BipolarLawyerCook has a peice up at RealMental that has made me think a lot.
She writes of the difficulty in knowing where you are when you are bipolar. As you live this disorder you are constantly reaching for the level ground you are told you can achieve, but much of the time this feels far off. For me it took 6 years and 30 some medications, plus well over 300 therapy visits to finally understand that level ground does exist. Since that time I had one 2 month period of not being totally well, this current off spell I'm still hoping is med related (I cut my dose in half for a while. Probably this will be a mistake, but we'll see. I'm planning to try to make it until this weekend, then increase as needed. Unless my doctor has something different to say. Usually she lets me do this kind of thing myself though.
Anyway, for me one of the hardest parts is recognizing where I am if I'm not ok and I'm not at rock bottom. Sometimes even rock bottom isn't clear to me; 2 1/2 years ago I kept working even though I was so lithium toxic I was vomiting daily, and I was so manic I was barely functioning, and I thought I was doing great. I was actually on disability for 2 weeks before I realized how badly out of control I was.
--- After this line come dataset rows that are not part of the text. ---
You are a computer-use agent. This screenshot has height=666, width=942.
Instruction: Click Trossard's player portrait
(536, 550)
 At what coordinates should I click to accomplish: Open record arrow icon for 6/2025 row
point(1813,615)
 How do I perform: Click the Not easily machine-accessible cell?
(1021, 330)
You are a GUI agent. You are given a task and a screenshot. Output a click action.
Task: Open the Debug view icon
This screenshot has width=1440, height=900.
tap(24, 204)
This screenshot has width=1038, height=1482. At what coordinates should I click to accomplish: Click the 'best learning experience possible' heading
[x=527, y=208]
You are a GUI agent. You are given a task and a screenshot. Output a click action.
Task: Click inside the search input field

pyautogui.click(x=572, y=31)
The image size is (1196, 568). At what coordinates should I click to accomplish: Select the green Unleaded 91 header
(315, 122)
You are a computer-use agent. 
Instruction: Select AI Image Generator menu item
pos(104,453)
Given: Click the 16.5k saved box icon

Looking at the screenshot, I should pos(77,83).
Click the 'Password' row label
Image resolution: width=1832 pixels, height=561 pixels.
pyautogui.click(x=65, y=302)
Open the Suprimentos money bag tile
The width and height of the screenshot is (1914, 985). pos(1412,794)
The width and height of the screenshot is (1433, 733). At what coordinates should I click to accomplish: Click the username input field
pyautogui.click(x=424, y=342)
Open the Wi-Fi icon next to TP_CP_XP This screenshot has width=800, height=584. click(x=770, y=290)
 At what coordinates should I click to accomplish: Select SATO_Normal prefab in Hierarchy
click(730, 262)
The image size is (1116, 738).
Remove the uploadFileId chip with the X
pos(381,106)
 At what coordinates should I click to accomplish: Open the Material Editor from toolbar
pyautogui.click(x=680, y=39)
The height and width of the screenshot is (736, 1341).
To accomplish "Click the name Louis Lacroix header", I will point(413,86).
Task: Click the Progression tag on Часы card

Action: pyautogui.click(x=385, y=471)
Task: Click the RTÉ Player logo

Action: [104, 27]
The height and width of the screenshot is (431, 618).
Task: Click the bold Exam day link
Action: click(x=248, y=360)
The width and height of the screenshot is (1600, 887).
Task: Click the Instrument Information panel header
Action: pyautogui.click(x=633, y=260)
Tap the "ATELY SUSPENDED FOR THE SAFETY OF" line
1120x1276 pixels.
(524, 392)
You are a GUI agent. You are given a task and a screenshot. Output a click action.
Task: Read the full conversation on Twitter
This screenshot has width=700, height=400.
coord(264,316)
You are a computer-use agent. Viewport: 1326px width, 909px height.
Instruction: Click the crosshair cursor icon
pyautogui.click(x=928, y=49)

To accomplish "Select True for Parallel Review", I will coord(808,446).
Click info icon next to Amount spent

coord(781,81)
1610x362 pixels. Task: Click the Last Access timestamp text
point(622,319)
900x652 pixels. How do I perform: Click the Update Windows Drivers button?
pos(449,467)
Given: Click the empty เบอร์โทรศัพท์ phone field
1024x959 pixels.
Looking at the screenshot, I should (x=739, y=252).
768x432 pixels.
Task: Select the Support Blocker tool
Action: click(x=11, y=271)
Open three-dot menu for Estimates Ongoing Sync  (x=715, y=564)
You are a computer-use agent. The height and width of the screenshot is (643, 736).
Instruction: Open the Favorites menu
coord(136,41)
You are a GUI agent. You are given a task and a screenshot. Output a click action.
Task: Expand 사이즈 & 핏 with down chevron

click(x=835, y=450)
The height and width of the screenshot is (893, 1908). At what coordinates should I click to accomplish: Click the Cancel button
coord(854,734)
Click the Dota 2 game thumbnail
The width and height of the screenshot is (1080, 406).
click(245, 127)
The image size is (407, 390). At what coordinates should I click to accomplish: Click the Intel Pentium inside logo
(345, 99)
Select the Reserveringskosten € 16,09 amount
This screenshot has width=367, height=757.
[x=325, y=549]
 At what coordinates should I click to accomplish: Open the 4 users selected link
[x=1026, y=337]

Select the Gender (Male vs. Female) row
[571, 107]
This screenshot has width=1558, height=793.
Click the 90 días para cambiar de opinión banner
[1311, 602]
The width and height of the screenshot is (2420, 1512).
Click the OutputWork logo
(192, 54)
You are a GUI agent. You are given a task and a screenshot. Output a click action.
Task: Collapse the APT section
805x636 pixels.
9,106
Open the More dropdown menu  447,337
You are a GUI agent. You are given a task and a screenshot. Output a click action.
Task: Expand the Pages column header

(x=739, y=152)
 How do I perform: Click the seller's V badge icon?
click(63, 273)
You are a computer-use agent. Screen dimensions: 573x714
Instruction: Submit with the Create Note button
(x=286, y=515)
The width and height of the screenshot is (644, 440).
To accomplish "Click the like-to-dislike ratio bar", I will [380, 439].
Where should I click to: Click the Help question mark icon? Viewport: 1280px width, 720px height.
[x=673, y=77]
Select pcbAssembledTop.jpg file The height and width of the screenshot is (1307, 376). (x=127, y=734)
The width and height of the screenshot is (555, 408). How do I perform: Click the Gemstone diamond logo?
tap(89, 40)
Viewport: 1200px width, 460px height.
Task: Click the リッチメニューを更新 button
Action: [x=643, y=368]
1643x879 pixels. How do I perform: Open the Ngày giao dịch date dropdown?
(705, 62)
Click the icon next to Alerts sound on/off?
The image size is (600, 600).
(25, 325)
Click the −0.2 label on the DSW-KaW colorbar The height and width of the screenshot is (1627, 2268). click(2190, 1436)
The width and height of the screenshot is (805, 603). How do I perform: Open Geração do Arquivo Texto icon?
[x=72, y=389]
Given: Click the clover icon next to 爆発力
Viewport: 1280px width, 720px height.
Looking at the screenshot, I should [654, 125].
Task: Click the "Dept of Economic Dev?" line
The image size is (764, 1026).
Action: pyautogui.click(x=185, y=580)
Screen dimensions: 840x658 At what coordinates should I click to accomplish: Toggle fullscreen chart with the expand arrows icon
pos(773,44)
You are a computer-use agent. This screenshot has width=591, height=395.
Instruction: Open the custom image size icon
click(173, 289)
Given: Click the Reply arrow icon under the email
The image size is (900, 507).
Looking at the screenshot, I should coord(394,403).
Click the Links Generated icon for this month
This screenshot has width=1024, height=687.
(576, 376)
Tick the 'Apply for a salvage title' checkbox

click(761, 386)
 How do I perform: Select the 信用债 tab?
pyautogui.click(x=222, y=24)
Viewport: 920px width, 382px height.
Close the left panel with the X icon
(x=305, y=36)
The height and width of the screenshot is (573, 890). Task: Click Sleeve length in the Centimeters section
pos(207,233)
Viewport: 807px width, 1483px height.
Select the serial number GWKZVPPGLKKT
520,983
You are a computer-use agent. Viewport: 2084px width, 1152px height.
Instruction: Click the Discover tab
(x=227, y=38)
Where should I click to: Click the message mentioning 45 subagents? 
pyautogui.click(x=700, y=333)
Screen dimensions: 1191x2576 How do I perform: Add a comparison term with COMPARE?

During that episode my therapist found a way for me to look at where I am and parameters that go with each level. It makes it easier both for me to understand and communicate what is going on. Even now it is used in conversation when I start to feel off-kilter.
So, made a bit simpler (mainly because I don't feel like going and dragging the full-size poster Dr. Mind made me out of it's hiding place), I use the official road sign monitoring system. Step one is mile markers, meaning I need to notice what I am doing. I cannot put in 12 hour days every day for 3 weeks or I will get sick. If I ignore this I'll overshoot the exit and wind up somewhere I don't want to be. Next, I believe, is a yield sign. Sometimes I need to not do something so I can rest. Next is a blinking stop. That's last week: I must rest, then I can move on. Obviously it's not good to get that far. The more drastic is the full-blown stop. That's time off work, generally increased meds, and bedrest is generally required. The last sign is hospital, added by me mainly because I was still bitter about nearly being placed there earlier in the summer and I was trying to point out I was able to be out just like I'd said. Somehow I have a feeling it was a weak argument, but I needed it regardless. Plus I need to recognize that this may be part of it, and by that point I think I had promised to not fight so hard the next time. Which I didn't, and the next time I actually didn't need the hospital considered very much.
Anyway, this does work well for me. I figured I'd share because this kind of tip seems to help me when I can find it at the right moment.